The Affordable Care Act established a bunch of rules and regulations protecting consumers from decisions made by insurance companies. Among these rules, there are clear cut protections against denials of coverage. Additionally, a process has been established when things still go wrong.
You can read more about this process in detail here.
Step One- Ask the insurance company to reconsider. #
This sounds obvious, but the first thing to do is to call the insurance company and just ask them pay. Now the reason for this is that they are required by law to tell you why your claim was denied and what you can do to dispute their decision.
The time frame that the insurance companies must adhere to in telling you why, in writing, are;
- Within 15 days if you’re seeking prior authorizations for treatment
- Within 30 days for medical services already covered
- Within 72 hours for urgent care cases.
Step Two- Decide how you want to appeal. #
There are two ways to appeal a health plan decision, and internal appeal and an external appeal.
Internal appeal #
If your claim is denied, and internal appeal is when you ask the insurer to review their decision. Each insurance company has a slightly different process on how they handle appeals, and specifics on where you can find the documents you need and where to send them will be located both in your policy documents and on the denial letter you would have received from the insurance company.
You will need to complete all forms required by your health insurer and submit any and all additional information that you want the company to consider, such as letters from a doctor. Your state Consumer Assistance Program can help you with all of this. You will need to have this filed with the insurance company 180 days from receiving notice that you claim was denied.

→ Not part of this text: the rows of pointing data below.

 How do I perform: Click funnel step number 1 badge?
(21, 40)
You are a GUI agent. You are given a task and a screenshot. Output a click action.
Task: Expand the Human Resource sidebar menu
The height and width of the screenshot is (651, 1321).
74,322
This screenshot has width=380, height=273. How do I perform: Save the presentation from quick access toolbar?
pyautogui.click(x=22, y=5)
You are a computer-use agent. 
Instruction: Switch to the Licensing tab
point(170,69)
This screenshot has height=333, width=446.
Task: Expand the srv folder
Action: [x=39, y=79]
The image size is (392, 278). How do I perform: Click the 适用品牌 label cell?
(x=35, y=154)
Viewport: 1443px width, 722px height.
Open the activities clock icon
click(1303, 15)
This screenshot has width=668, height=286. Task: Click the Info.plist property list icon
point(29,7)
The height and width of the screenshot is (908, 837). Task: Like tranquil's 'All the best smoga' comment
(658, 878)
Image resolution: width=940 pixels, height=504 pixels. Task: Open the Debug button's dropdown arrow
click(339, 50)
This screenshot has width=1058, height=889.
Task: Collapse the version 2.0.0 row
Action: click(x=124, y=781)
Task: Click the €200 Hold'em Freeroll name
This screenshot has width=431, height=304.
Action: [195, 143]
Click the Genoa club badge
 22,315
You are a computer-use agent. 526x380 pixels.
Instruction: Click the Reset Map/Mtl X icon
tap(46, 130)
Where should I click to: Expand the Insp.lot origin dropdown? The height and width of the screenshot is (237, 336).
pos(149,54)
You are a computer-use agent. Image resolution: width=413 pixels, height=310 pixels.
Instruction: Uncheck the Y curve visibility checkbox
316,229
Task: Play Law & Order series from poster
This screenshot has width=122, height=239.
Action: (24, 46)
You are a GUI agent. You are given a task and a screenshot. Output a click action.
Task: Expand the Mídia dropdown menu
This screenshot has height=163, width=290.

This process can take time unfortunately. ACA specifies that the insurance company has 30 days to complete their review if the service has not yet been completed, 60 days if the service has been completed, and 4 business days if you file an expedited appeal under grounds that a standard appeal process would jeopardize your life.
Make sure that you keep all the paperwork and information related to this claim and denial for reference later down the road if needed. The paperwork that you will need includes
- The explanation of benefits you received. This is a letter that the insurance company would have sent you showing what payments where approved and/or denied. You receive one of these for every procedure, regardless of it is approved or denied.
- A copy of the request for appeals that you sent the insurance company
- All documents you sent supporting your position, such as letters from doctors.
- A copy of the form that you will be required to sign if you had someone else help you file the appeal.
- All notes with dates about any phone conversations you may have had with your insurance company or your doctor that may relate to this appeal. Make sure to be details and include names, titles, dates, and times in addition to the specifics of the conversion.
**Keep the originals, only submit copies**
The actual appeal itself will need to be the original, so make a copy and keep that for your records. But everything else, make sure to make a copy of and send the copy only.
External appeal #
This is when you seek out an independent third part and usually comes after an internal appeal failed to convince the insurance company to pay the claim. When this happens, the insurance company no longer has any say if the pay the claim or not and is required by law to uphold the decision of the external reviewer.
Only certain types of denials can go to external review. Those include;
- Denials that involve medical judgement where your provider and disagrees with the insurance company.
- A denial where the treatment is experimental.
- Cancellation of coverage based on your insurer’s claim that you gave false information when you applied for coverage.
The review process for external appeals varies depending on where you live. Insurance companies are required to follow a process that meets the federal consumer protection standards, but depending on which state you live in, your state may go above an beyond these guidelines. If you state is stricter than the federal standards, then your state board will handle the external review, otherwise the process is handled by the federal Department of Health and Human Services.
When you look at the Explanation of Benefits given to you on the final denial from your internal appeal, there will be information given on who to contact for an external review. You can also visit CMS using this link for help filing a request, or call 1-888-866-6205 to request a review over the phone. Request for review can be faxed to 1-888-866-6190 or emailed to ferp@maximus.com.
You may appoint a representative, such as a doctor, to file the review on your behalf. Te form needed for that can be found here.
External appeals last no more than 45 days after the request was processed and if they are expedited they take no more than 72 hours.